(Beginning of Exercise material)
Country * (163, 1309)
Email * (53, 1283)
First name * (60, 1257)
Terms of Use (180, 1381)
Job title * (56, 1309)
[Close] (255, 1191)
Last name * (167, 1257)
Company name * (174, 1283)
(End of Exercise material)
--- What the exercise asks ---
Please copy each line above exactly as written.

--- Written response ---
Country * (163, 1309)
Email * (53, 1283)
First name * (60, 1257)
Terms of Use (180, 1381)
Job title * (56, 1309)
[Close] (255, 1191)
Last name * (167, 1257)
Company name * (174, 1283)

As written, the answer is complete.